An interesting new 2022 Doctoral Thesis by Jose Victor Vieira Isola on the topic of 17 alpha estradiol and aging (incorporating a number of studies in mice).

It has some good information on the impact of 17 alpha estradiol’s effects on reproductive aging (with both Portuguese and English in the body of the paper. (scroll down to get to the english parts that are scattered throughout the document).

17 alpha-Estradiol and caloric restriction in male and female reproductive aging

Jose-Victor-Vieira-Isola.pdf (2.1 MB)

I asked. They are only testing animals atm.

“17a-Estradiol signicantly increased in the Shenling Baizhu Powder treatment group and was positively correlated with Lachnospiraceae and Allobaculum_ stercoricanis.”

Effects of Shenling Baizhu Powder on PyrotinibInduced Diarrhea: Analysis of Gut Microbiota,Metabonomics, and Network Pharmacology

Anyone know how to get this supplement?

You’re talking about this supplement that @Toxidendron just mentioned: Shenling Baizhu Powder?

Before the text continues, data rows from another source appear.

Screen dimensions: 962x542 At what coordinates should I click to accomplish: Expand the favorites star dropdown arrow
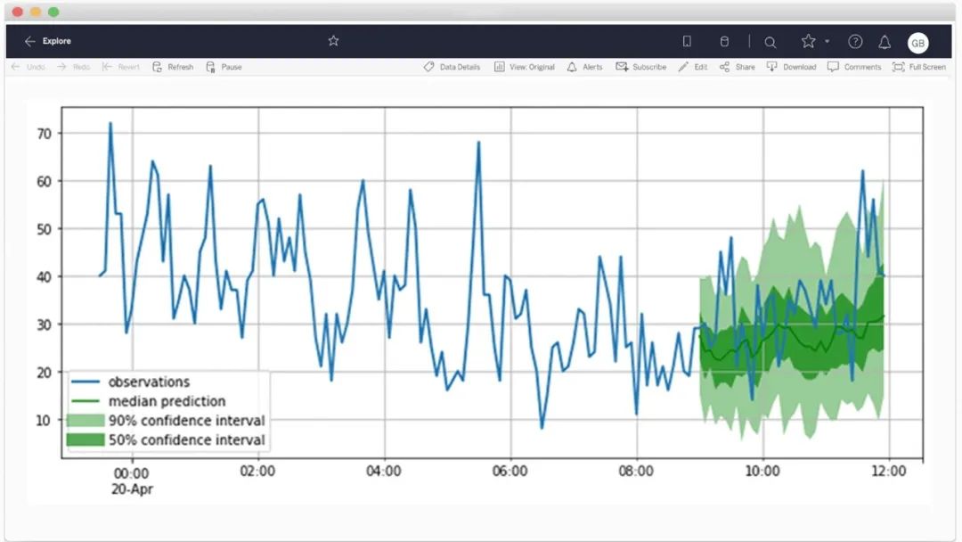click(827, 41)
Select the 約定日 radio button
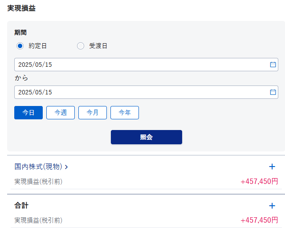The height and width of the screenshot is (228, 285). [20, 46]
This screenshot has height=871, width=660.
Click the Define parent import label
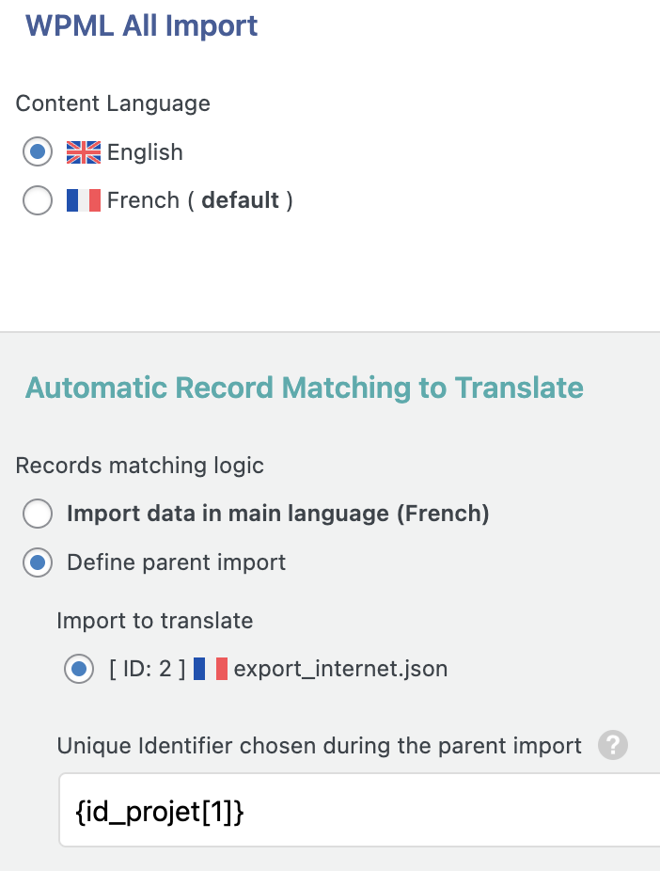(177, 562)
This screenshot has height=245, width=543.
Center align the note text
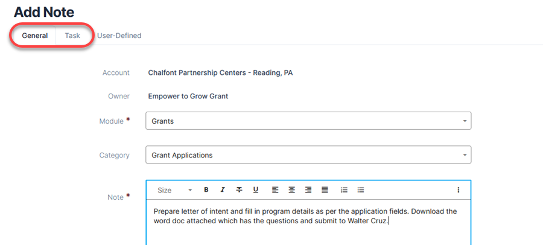click(291, 190)
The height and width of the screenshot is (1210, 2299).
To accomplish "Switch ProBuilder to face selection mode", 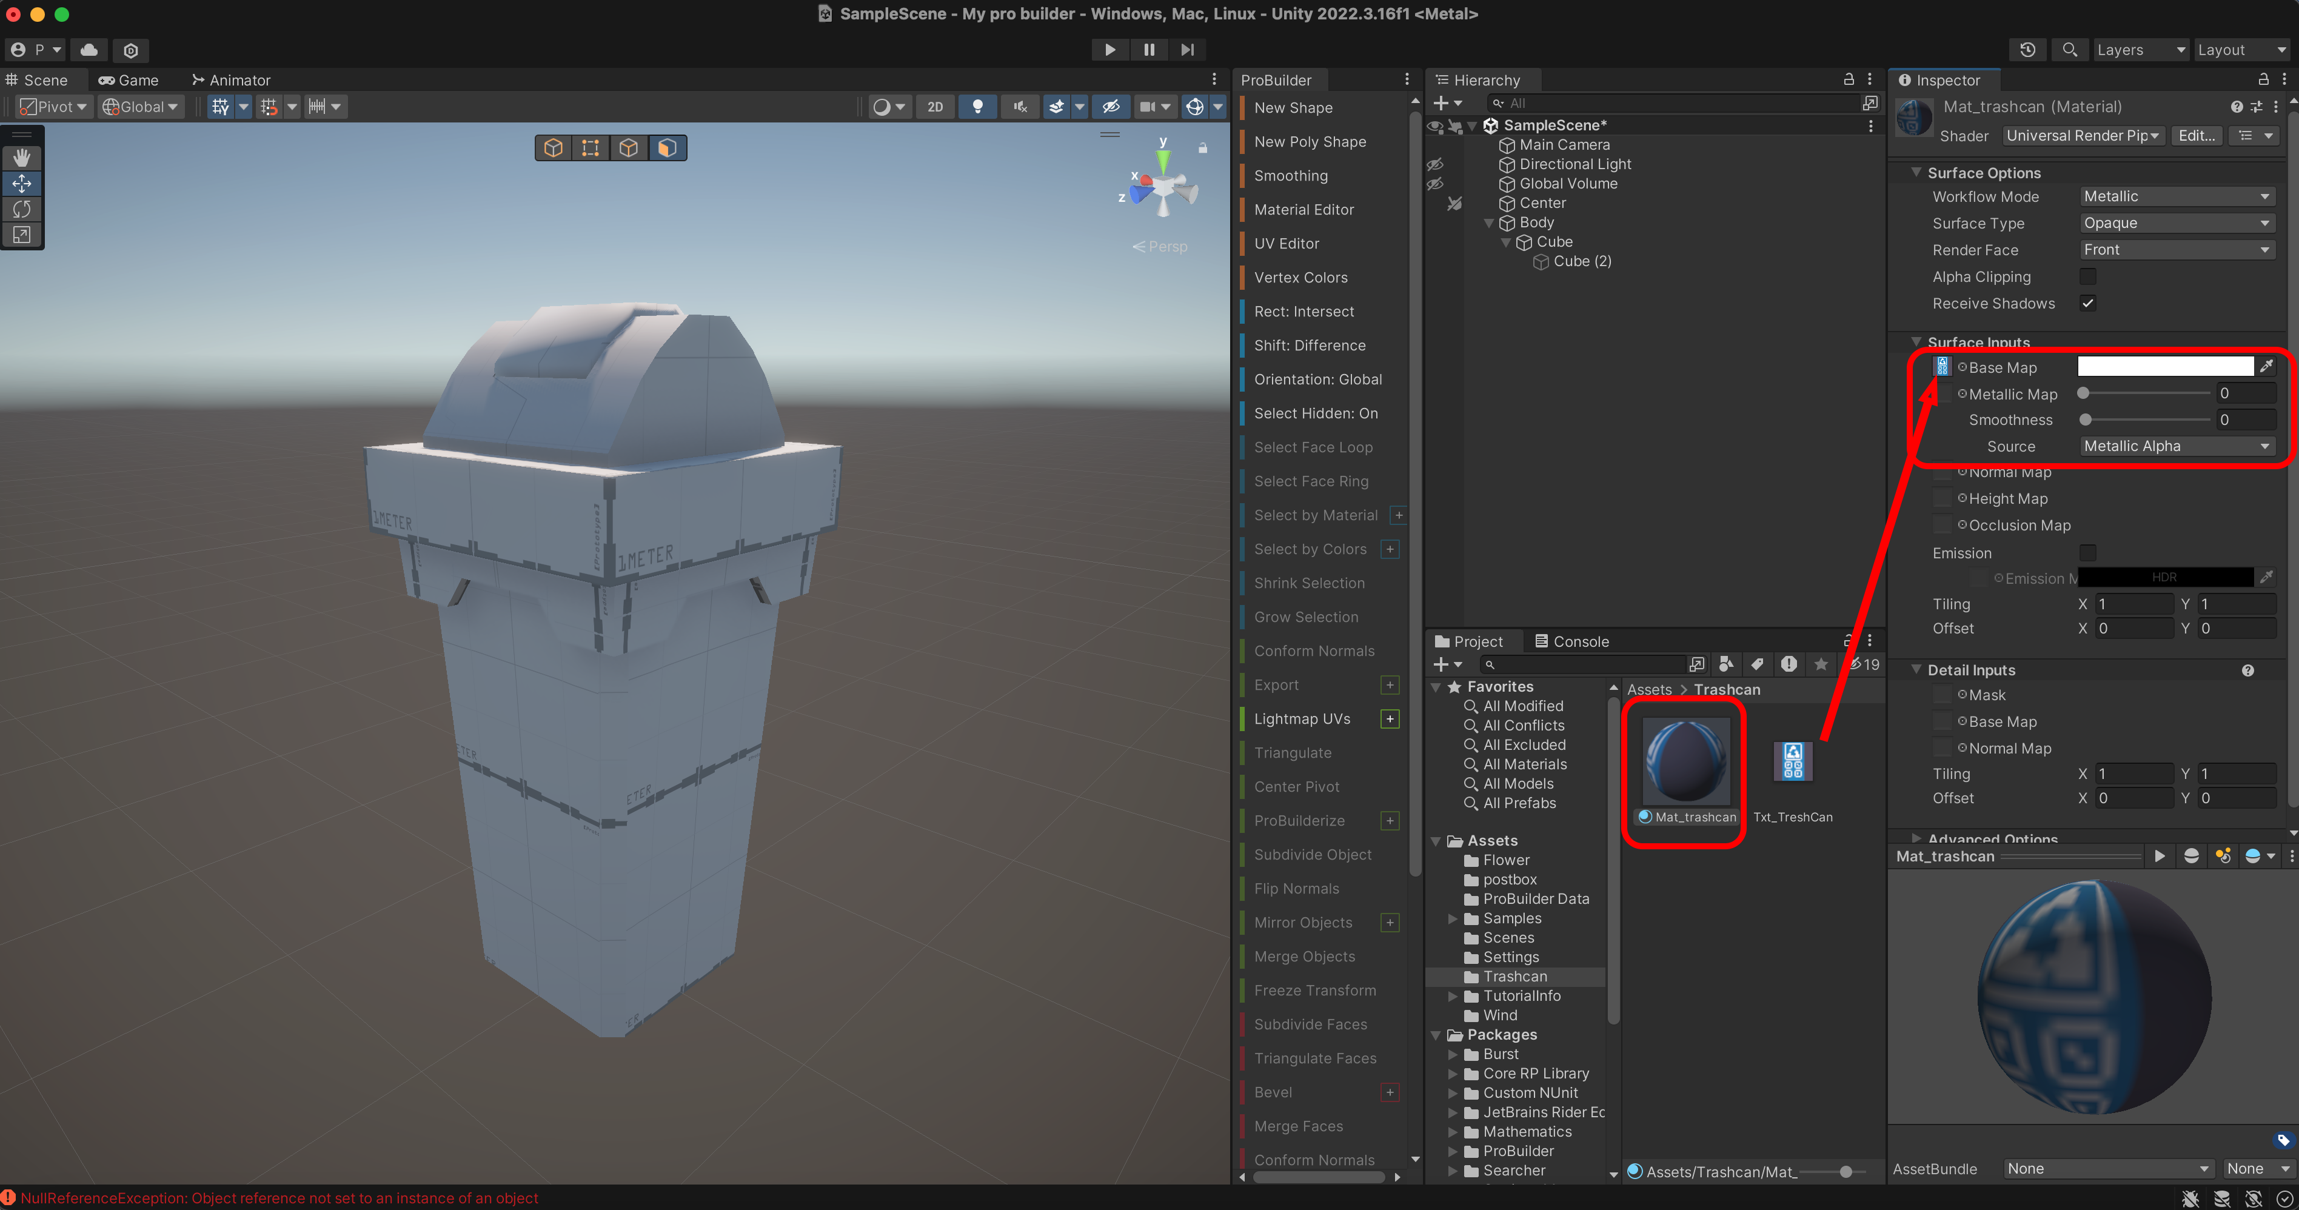I will coord(667,148).
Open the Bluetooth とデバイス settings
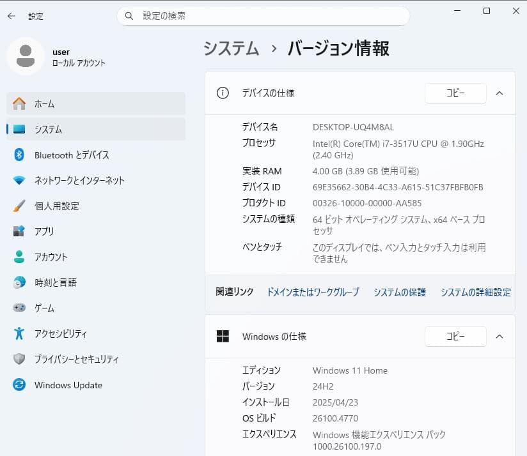This screenshot has width=527, height=456. click(65, 155)
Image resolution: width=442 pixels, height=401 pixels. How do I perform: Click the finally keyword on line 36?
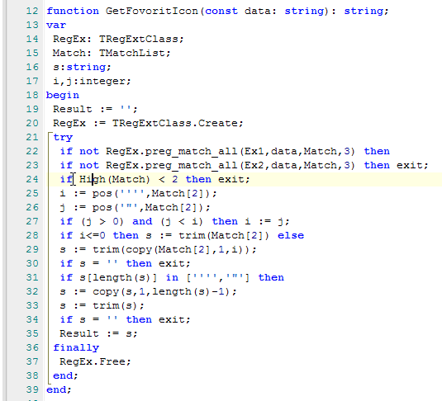point(76,347)
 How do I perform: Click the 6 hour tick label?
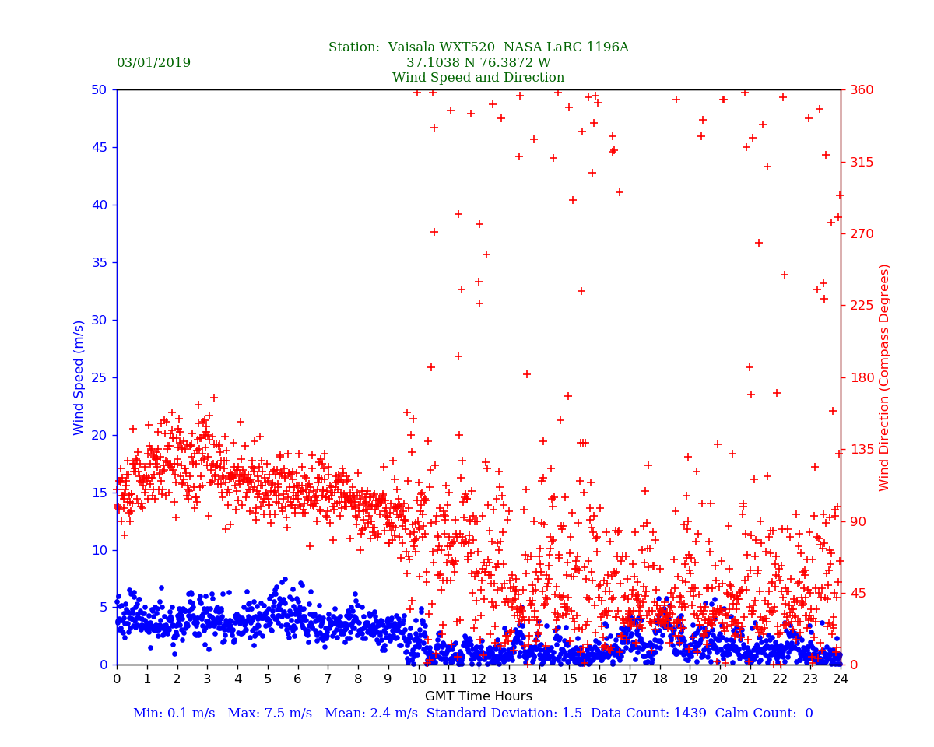pos(298,679)
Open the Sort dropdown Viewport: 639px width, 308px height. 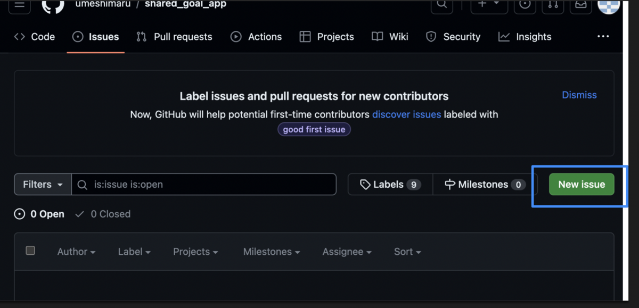pyautogui.click(x=407, y=251)

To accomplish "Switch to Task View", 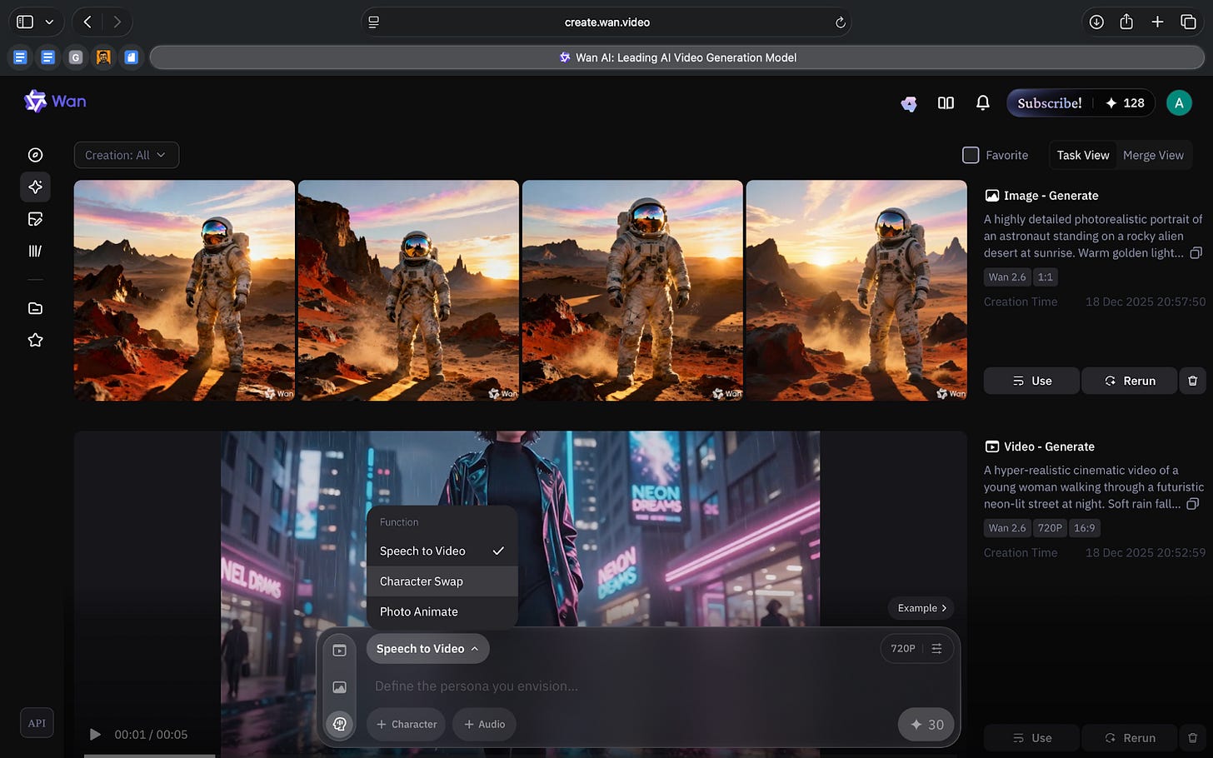I will (x=1082, y=155).
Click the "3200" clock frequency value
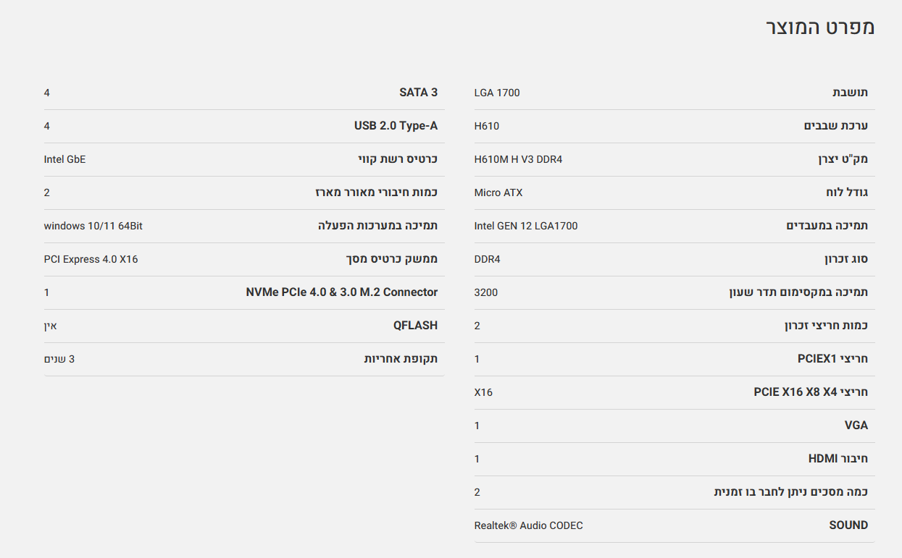This screenshot has height=558, width=902. (x=486, y=292)
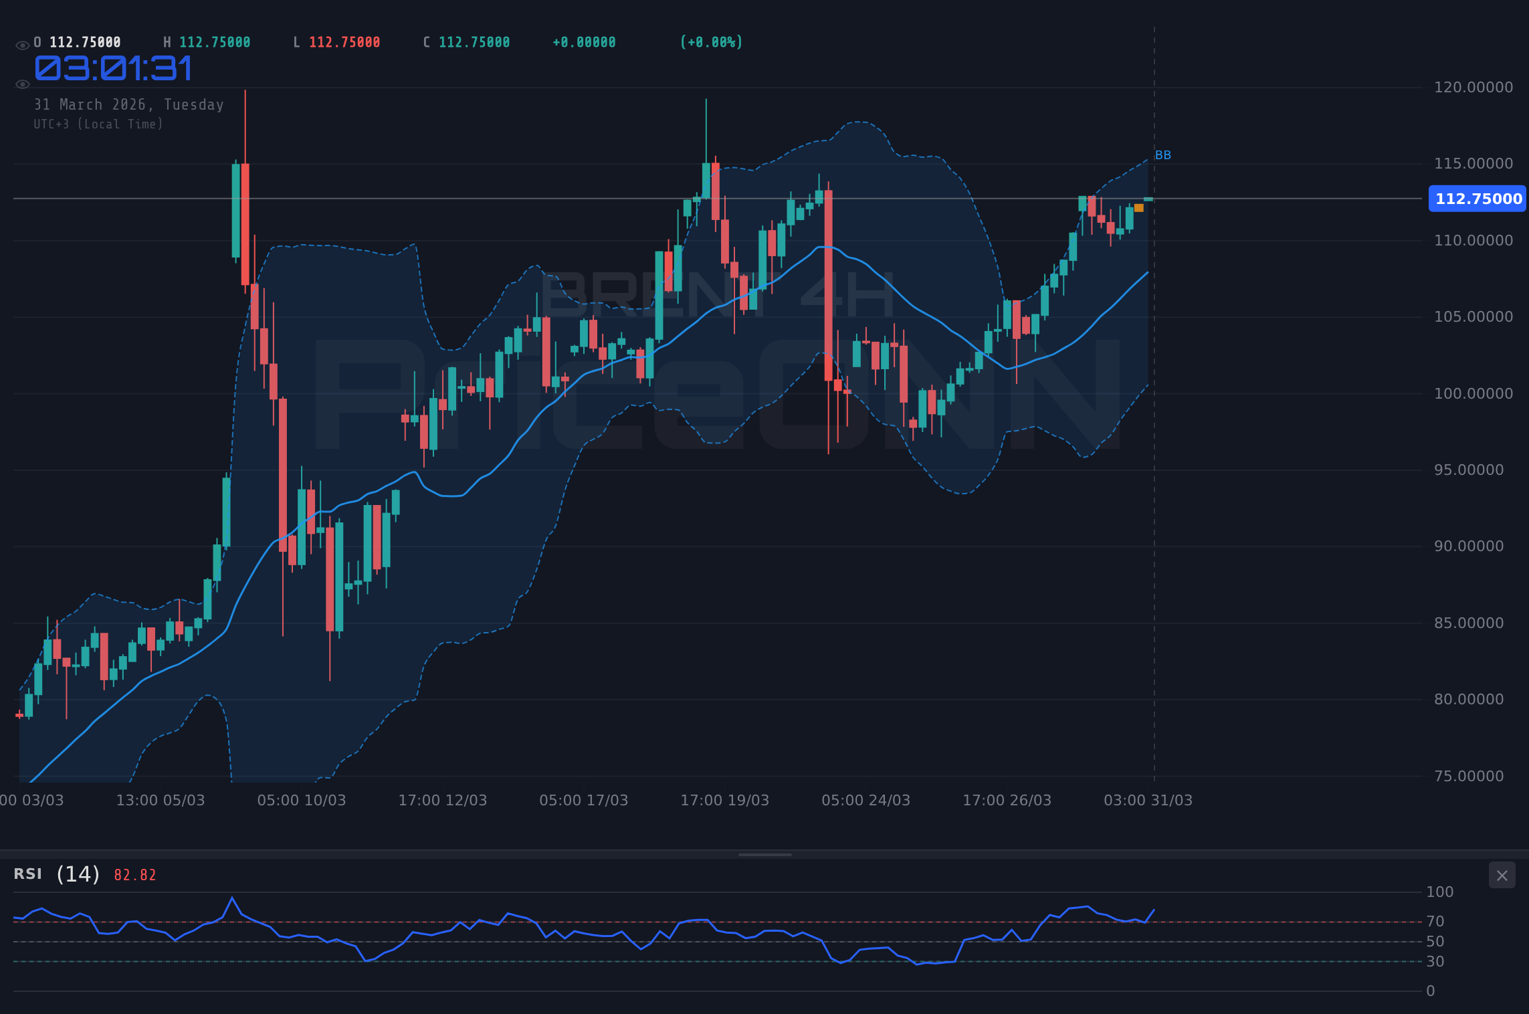
Task: Click the (+0.00%) percentage change readout
Action: tap(711, 41)
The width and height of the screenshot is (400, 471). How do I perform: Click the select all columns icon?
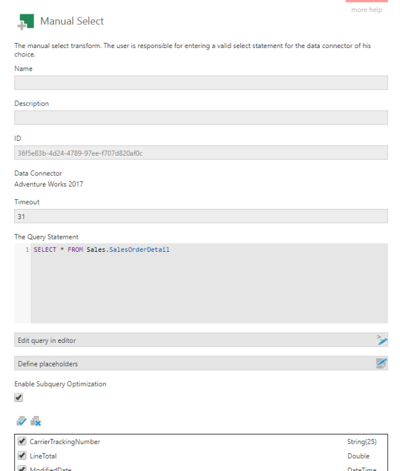pyautogui.click(x=21, y=421)
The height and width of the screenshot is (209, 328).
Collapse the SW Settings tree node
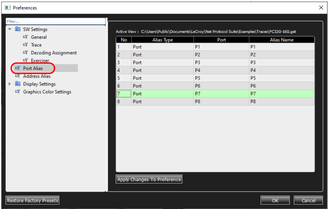click(x=9, y=29)
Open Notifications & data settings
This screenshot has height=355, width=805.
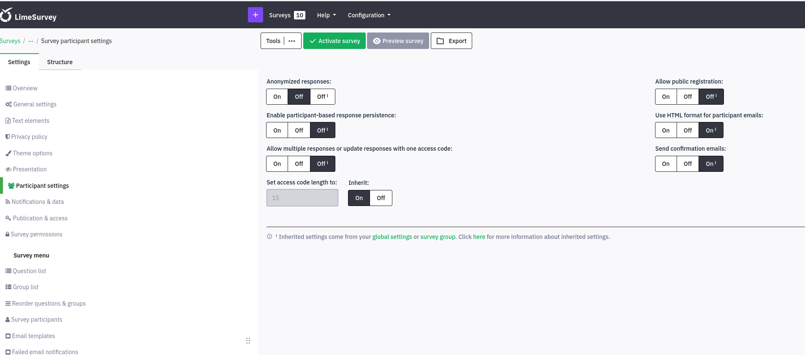point(38,202)
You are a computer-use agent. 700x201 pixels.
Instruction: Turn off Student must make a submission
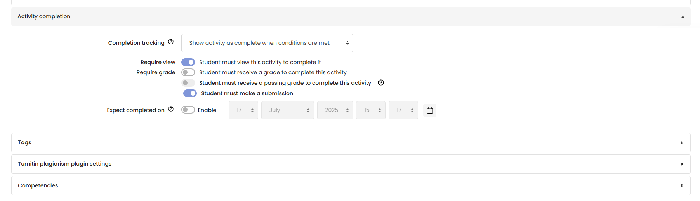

Just google it/shopping and there are many options, but from my perspective some random selection of chinese herbs is interesting, but not something I’d want to take on an ongoing basis, given the pollution / quality problems of chinese supplements and drugs. And, while its interesting that 17-alpha estradiol increased in the SBP group, who knows what else the herbal mixture is doing, and how it interacts with other supplements or drugs we are taking?

I would rather get a western version of 17 alpha estradiol. Is there anything available yet?